Exercício breve A » Por favor, troque "link line" por "link" no trecho dos registros que vai da linha com "Task: Click the Medical" até o fim dos registros, mantendo todo o resto inalterado.

Trecho apresentado »

E neste contexto, a sentença concluindo que não estamos perante um imposto, conclui pela improcedência da arguição atinente à violação do princípio da legalidade, bem como da invocação de inconstitucionalidade por violação dos arts. 103°, n° 1, e 165°, n° 1, d) da CRP, cujo conhecimento julgou prejudicado, dada a natureza contratual das prestações aqui em causa.
b) Quanto à também invocada ilegalidade decorrente de não terem sido comunicados nem o valor da despesa suportada no ano anterior com os Serviços de Inspecção, nem a razão de ser do respectivo factor de multiplicação:

A fixação deste valor mensal a pagar por conta desta compensação aqui em causa (e com base na qual foram feitos os sucessivos pagamentos desta componente da contrapartida anual prevista no n° 2 da cláusula 4ª do contrato de concessão, incluindo os relativos aos meses de Março a Maio de 2014, aqui impugnados) não foi impugnada em sede e no momento próprios, resultando tal fixação consolidada para devidos efeitos legais, maxime para efeitos do apuramento da prestação contratualizada, a que se refere.

Ora, dado que esse valor resulta de cálculos que integram quer o montante da despesa suportada com a inspecção, quer o respectivo factor de multiplicação, e não tendo sido requerida em tempo a respectiva fundamentação (caso a impugnante a tivesse considerado inexistente ou insuficiente), nem sido impugnado o acto (notificação) que contém a respectiva fixação, tendo a impugnante vindo a pagar o valor em causa desde então, não pode agora vir impugná-lo atenta a respectiva consolidação na ordem jurídica.


3.3.
Discordando do assim decidido, a recorrente alega que a questionada compensação (relativa a despesas suportadas com os Serviços de Inspecção) que, em princípio, se reconduziria a uma taxa (por assentar “na prestação concreta de um serviço público” — n° 2 do art. 4° da LGT), acaba por se transmutar num verdadeiro imposto, dado que há, no concreto caso, uma manifesta “desproporcionalidade intolerável” entre o serviço prestado e o valor exigido de compensação, sendo que nem sequer existe qualquer dado ou elemento comprovativo do efectivo custo suportado pela entidade pública ou da efectiva vantagem para o particular.
Daí que, enquanto imposto, teria a dita compensação de ser criada por Lei da AR ou por DL autorizado, o que não aconteceu, pelo que, considerando a respectiva liquidação, ocorre violação do princípio da legalidade tributária.

Mais alega que as liquidações são também ilegais porque:

— não estão acompanhadas de qualquer fundamentação;

— apesar de o respectivo valor dever ser determinado através da multiplicação das despesas (suportadas com a inspecção, pelo Turismo de Portugal, IP, no ano anterior) por um factor a fixar anualmente pelo membro do Governo responsável pela área de Turismo (art. 13° do DL nº 129/2012, de 22/6), não são conhecidos o quantitativo de tais despesas nem o factor de multiplicação, ou, pelo menos, nunca a impugnante foi notificada do valor de tais despesas ou da fixação do apontado factor.


4.
Atendendo, pois, ao teor das Conclusões do recurso importa, antes de mais, apreciar esta questão da natureza da “compensação de encargos”, relativamente à qual foram impugnadas, como se disse, as liquidações referentes aos meses de Março, Abril e Maio de 2014.

[Dados armazenados]

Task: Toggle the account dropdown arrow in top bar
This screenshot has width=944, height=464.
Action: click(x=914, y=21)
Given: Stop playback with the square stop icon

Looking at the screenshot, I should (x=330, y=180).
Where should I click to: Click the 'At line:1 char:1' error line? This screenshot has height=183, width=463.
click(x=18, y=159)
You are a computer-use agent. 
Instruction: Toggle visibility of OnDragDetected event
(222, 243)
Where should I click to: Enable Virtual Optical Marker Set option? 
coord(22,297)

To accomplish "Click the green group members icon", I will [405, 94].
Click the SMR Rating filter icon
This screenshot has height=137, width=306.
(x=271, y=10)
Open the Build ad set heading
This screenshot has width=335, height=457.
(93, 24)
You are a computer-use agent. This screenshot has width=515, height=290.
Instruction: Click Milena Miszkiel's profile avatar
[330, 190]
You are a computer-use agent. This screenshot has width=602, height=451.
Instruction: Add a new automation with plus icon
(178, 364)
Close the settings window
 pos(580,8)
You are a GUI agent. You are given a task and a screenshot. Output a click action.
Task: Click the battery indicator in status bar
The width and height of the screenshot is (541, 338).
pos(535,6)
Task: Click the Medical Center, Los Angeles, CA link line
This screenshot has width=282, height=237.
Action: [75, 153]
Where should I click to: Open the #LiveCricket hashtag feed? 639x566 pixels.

Exercício breve B » Retome o texto sobre a compensação de encargos a partir do ponto em que ele termina.

Resultado final A »
Task: Click the Medical Center, Los Angeles, CA link
This screenshot has width=282, height=237.
Action: [75, 153]
Where should I click to: Open the #LiveCricket hashtag feed? 639x566 pixels.

Resultado final B »
Vejamos.

4.1.
Considerando a evolução histórica da regulamentação jurídica das concessões do jogo, constata-se que apesar de a respectiva exploração (do jogo) não se reconduzir a uma actividade de interesse público, ela tem sido objecto de intervenção legislativa por parte do Estado, com vista à regulação (sobretudo através do instrumento jurídico da “concessão”) dos vários sectores em que aquela se desenvolve, bem como à diminuição do interesse pelo jogo ilícito e clandestino.
Sendo que relativamente a determinadas zonas de jogo (na qual se inclui a zona aqui em causa) vigora um sistema de concessão em que a remuneração do Estado é materializada em contrapartida financeira assente, além do mais, numa percentagem das receitas brutas das concessionárias, resultando, como sublinha João Taborda da Gama (Em parecer emitido em 14/7/2016 e que veio a ser junto a outros processos em recurso neste STA (em que se apreciavam questões relativas ao imposto sobre o jogo ou às contrapartidas previstas como encargo das concessionárias de exploração de zonas de jogo) nomeadamente ao processo nº 2224/13.1BEPRT (1457/15), no qual foi proferido acórdão, em 5/12/2018, em julgamento ampliado com a intervenção de todos os juízes desta Secção de Contencioso Tributário, realizado ao abrigo do disposto no art. 148º do CPTA.), que o respectivo «ordenamento jurídico do jogo (composto por contratos, leis e diplomas regulamentares) estabelece, para a maioria das concessões, as regras de cumprimento dessa contrapartida, selecionando um conjunto de obrigações parcelares, pecuniárias ou em espécie, cujo cumprimento é imputável no cumprimento da parcela global. Temos assim dois níveis: (i) o primeiro nível, de âmbito fragmentário e especial, em que um conjunto de obrigações (tributos, obrigações de
facere de índole turística, etc.) é cumprido; e (ii) um segundo nível, em que é computado o valor pecuniário do cumprimento das obrigações parcelares para o cumprimento da macro-obrigação de contrapartida, apurando-se um saldo devedor (remanescente) ou um saldo credor (crédito de contrapartida).
E no âmbito do primeiro nível estão estipuladas legal e contratualmente variadas formas de realização das contrapartidas anuais, que variam de concessionária para concessionária:
a) ...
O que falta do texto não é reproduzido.